At the same time I thought about that fossil: the pastor’s printed book of sermons. I can hardly think of a printed genre that goes staler, and I hope its age is past. But it did make me think of the future. It might make sense for a minister to preach briefly — tightly, eloquently, perhaps around a single point — to the “live congregation” and have it spelled out later in another way. Not print necessarily, but perhaps a podcast or video, or forgoing these perhaps a live event more in common with an interview or discussion than fighting with hymns and prayers for attention.

By Scott Wells

Scott Wells, 46, is a Universalist Christian minister doing Universalist theology and church administration hacks in Washington, D.C.

10 comments

  1. Here’s my idea of a good time:

    advance readings and/or study questions

    and on Sunday:
    20 min. sermon + relevant Twitter feed projected beside preacher + online sermon text with hyperlinks and some kind of online forum (e.g., comments)

    and afterwards, preacher follows up on online comments

    This is something I’d like to try because I think it would reach everyone: old-fashioned people who want the sermon, multi-tasking multimedia people, interactive online people, people who can’t be at church that day but who could participate via online text and Twitter feed (and maybe streamed video/audio.

    Sigh. But it’s just my dream, and probably wouldn’t work for everyone.

  2. Why say something in twenty minutes that could be said in ten? WIth the remaining ten for silence and spoken contributions of the congregation?

    Most people I know are completely turned off by long sermons, no matter how well-constructed and meaningful.

    I guess it is a question of knowing your audience. The 21st Century audience is arguably very different in the way it reads, listens – and reflects. Plus, if you look into writing on attention spans and receptive listening skills, the incidence of difficulty in these areas is far more common in the population – not just ‘special needs’.

    I would personally keep them short with supporting visuals (though not powerpoint!) where appropriate.

  3. We are trying to figure out how to make our worship–sermons in particular–live on after they are given. I keep saying “podcast” but, of course, we don’t know how and inertia is very, very strong.

    As for sermon length, I preach for 10-12 minutes most Sundays. This gives me the flexibility to introduce and contextualize readings (the favorite part of the service for some folks), make space for the Children’s Focus, and generaly give us flexibility as the service goes on.

  4. Ouch! Long sermons and a book of them too! But my church is in an area where there’s no good phone coverage, so no googling in the sermons there yet! :) But you make some interesting points I’m thinking about…

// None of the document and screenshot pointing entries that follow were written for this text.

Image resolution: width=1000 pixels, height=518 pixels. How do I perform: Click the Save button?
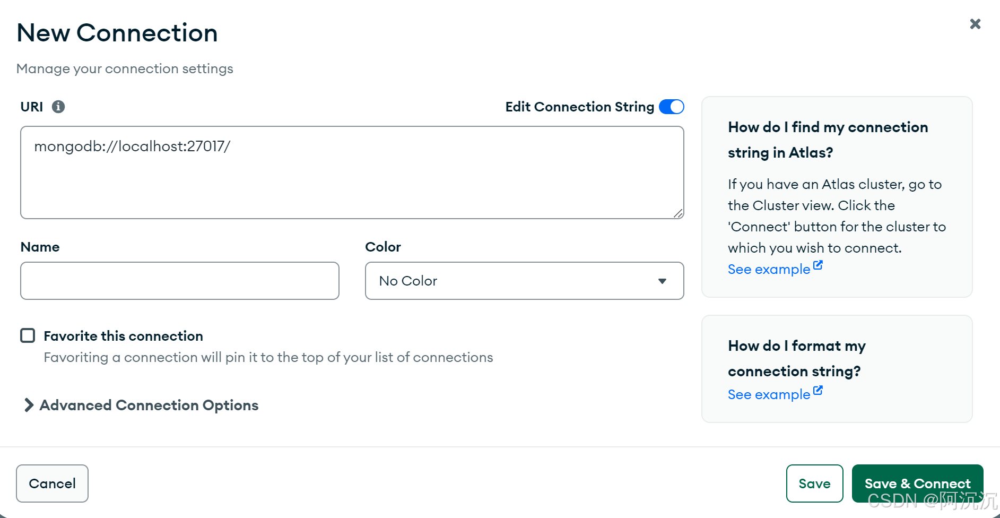tap(814, 484)
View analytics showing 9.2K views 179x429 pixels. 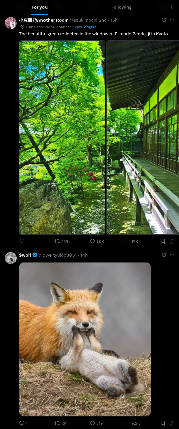coord(132,423)
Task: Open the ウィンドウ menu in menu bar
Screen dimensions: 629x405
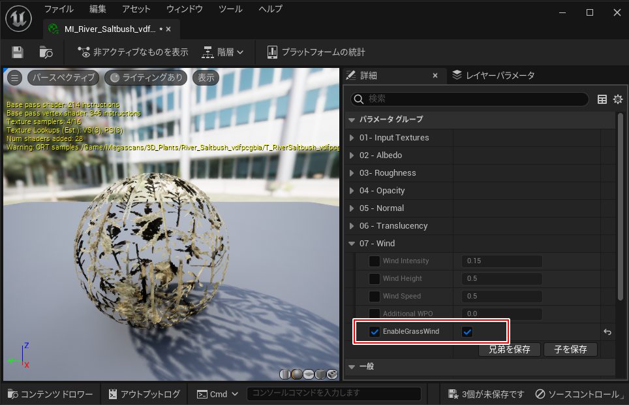Action: 184,9
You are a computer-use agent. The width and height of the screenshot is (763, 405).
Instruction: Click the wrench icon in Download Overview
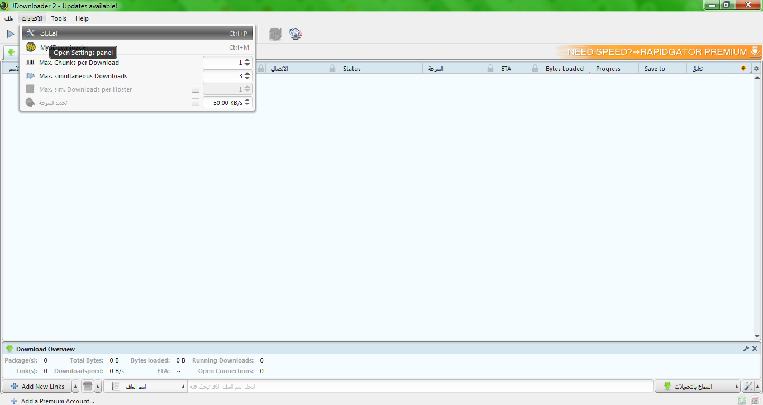(746, 349)
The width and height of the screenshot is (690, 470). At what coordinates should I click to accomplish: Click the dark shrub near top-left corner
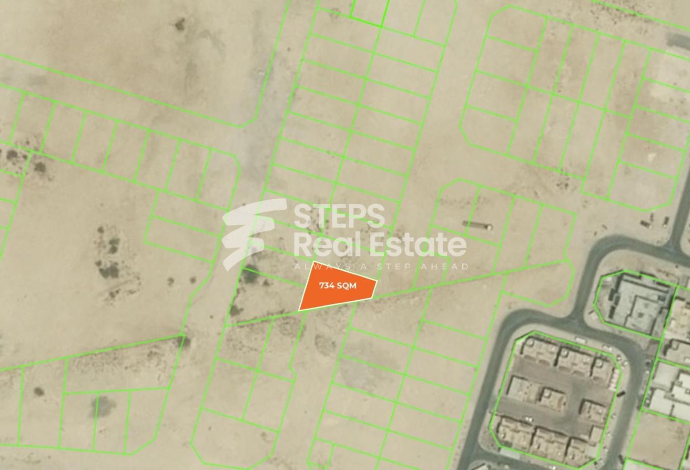[x=180, y=24]
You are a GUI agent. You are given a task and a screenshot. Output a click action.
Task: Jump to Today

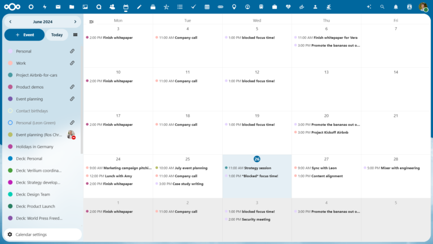tap(57, 35)
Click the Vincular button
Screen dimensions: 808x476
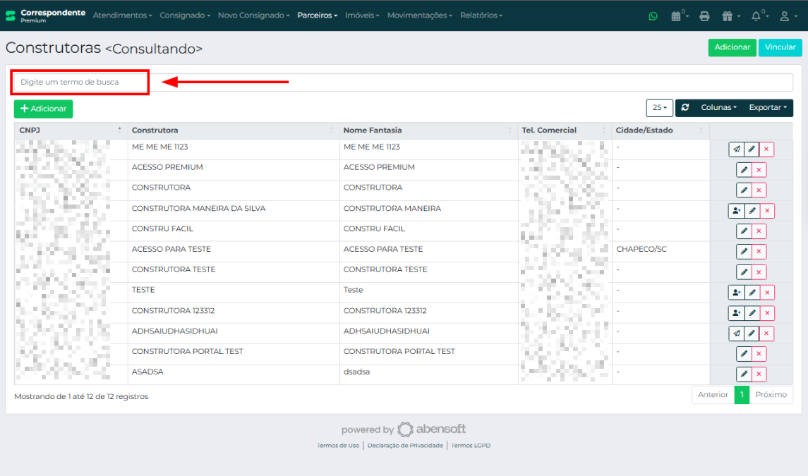780,47
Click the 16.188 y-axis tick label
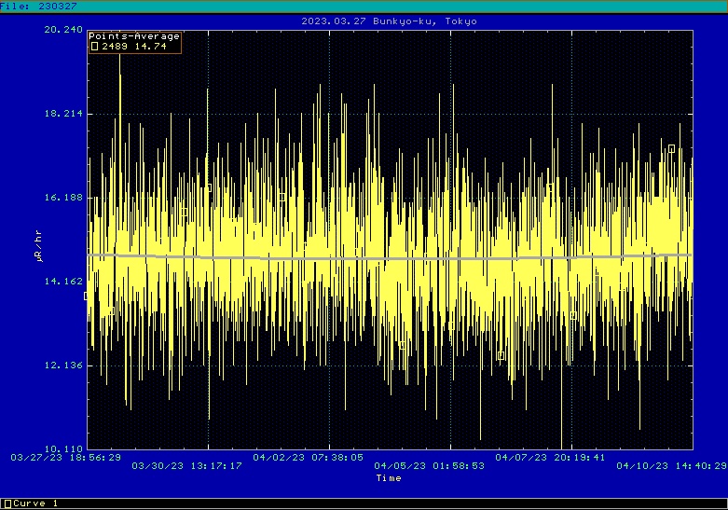Screen dimensions: 728x510 62,198
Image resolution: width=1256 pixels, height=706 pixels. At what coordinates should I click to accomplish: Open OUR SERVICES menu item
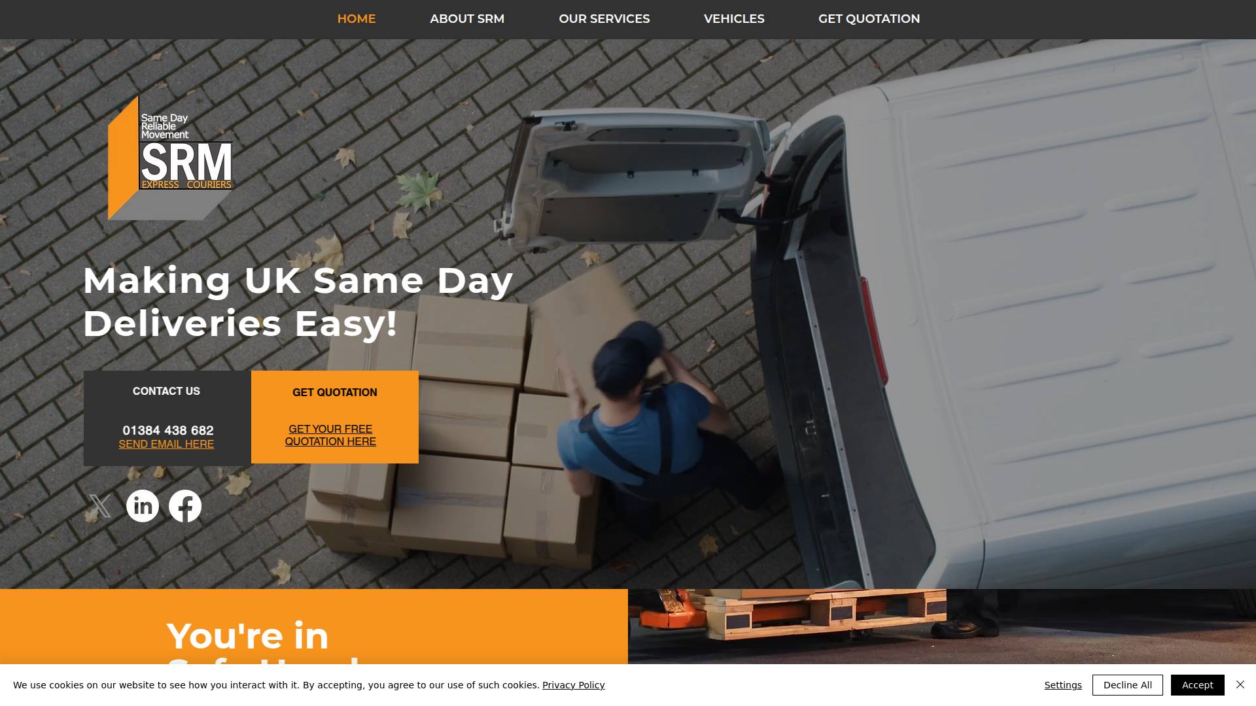tap(604, 19)
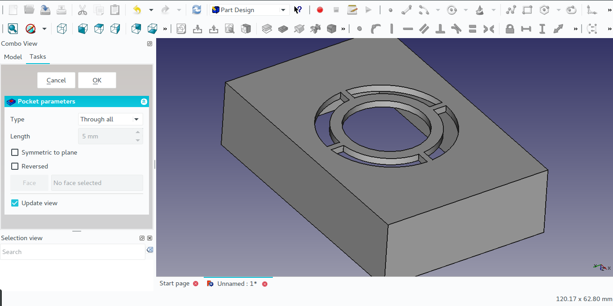Open the Part Design workbench selector
The width and height of the screenshot is (613, 306).
click(250, 10)
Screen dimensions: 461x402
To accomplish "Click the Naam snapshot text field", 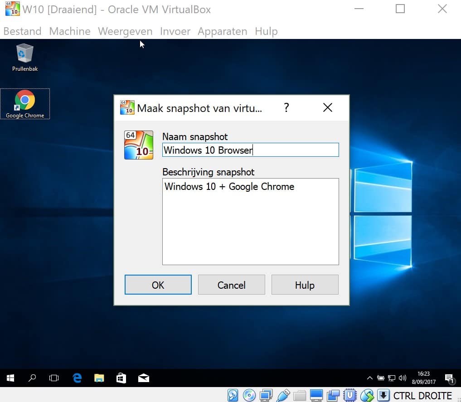I will click(250, 150).
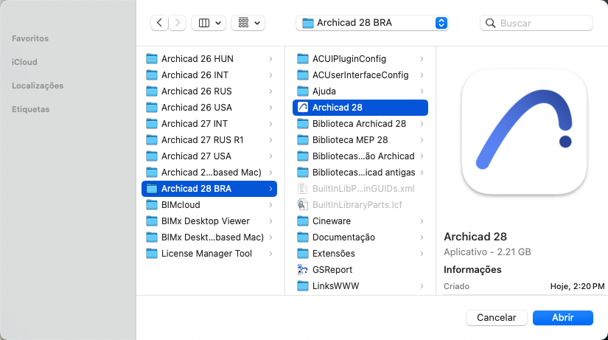
Task: Open the Archicad 28 BRA path dropdown
Action: pyautogui.click(x=372, y=23)
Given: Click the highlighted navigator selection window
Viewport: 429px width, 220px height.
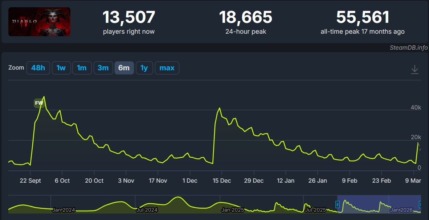Looking at the screenshot, I should click(x=379, y=204).
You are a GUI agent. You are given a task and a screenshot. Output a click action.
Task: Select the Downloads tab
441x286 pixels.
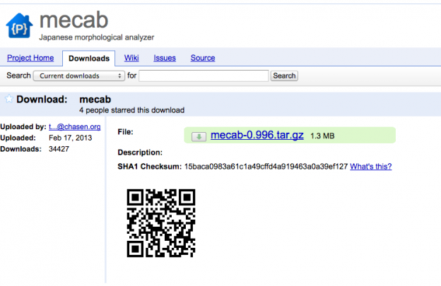(x=90, y=58)
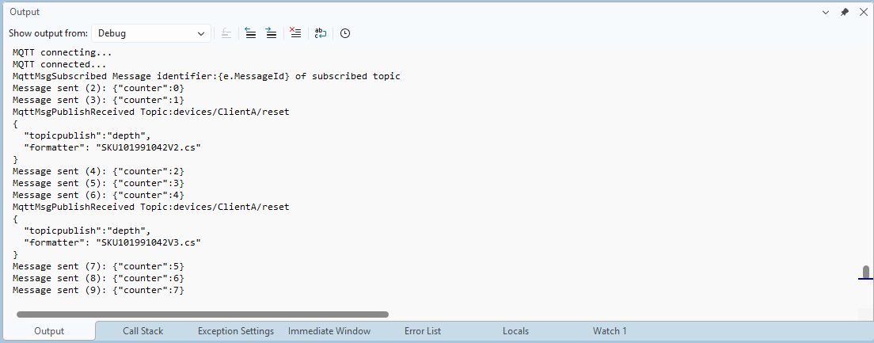Viewport: 874px width, 343px height.
Task: Open the Watch 1 tab
Action: [609, 331]
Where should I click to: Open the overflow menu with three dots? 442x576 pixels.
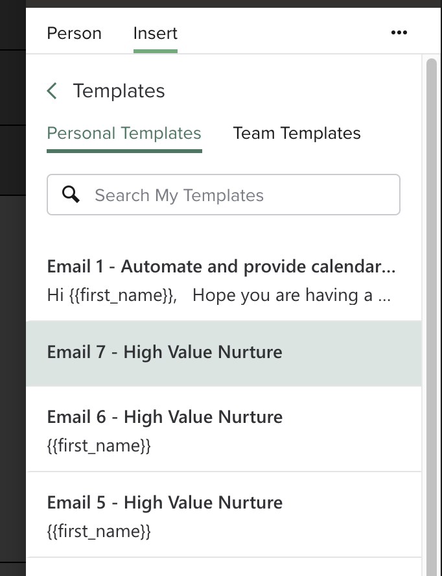(x=399, y=32)
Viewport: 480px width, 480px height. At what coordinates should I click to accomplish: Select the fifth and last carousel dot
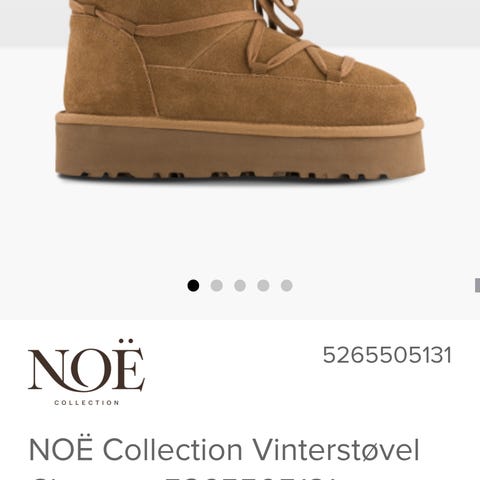(287, 286)
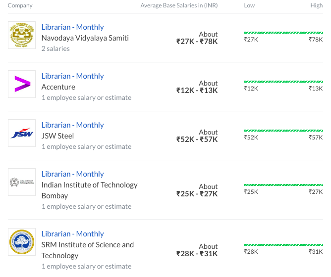Click the High column header
Screen dimensions: 331x277
tap(316, 5)
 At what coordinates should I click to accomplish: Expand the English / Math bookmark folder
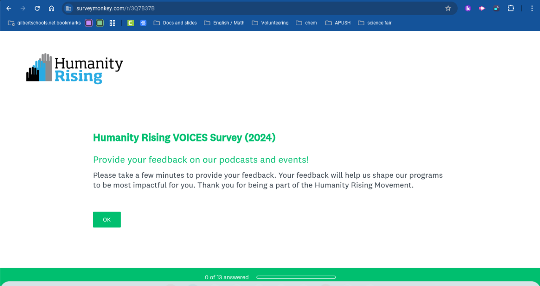click(x=224, y=23)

  5. FWIW, Linguistfriend doesn’t need Google to fact check a sermon, particularly since ministers are known for playing fast and loose with word origins. We’ve only seen you preach once and he didn’t do it then, but he’s caught other ministers in mistakes plenty of times. Sometimes he tells them, sometimes he doesn’t

    Anyway, the interesting thing to me is that Google doesn’t make it so somebody can fact check the sermon, it just makes it possible for the listener who didn’t used to run the Harvard Linguistics Library to do it. (Not that I’m particularly interested in doing it.)

  6. I would love being part of a congregation in which people actually interacted during “sermons” or (especially!) the lay-led presentations. In a previous congregation, I was often frustrated at the level of pure nonsense presented without any opportunity for immediate discussion, because simply by virtue of having “the pulpit” to speak from, a person has a certain amount of authority. I frequently heard people citing “facts” that were pure fiction, and there was no way to refute them without making a scene (something I was, at the time, simply incapable of doing).

    One of the reasons I was attracted to the UUCA was that it isn’t an anti-intellectual organization. Having urban legends and worse presented as gospel truth 2 and 3 Sunday mornings out of 4 started causing me to re-think that opinion.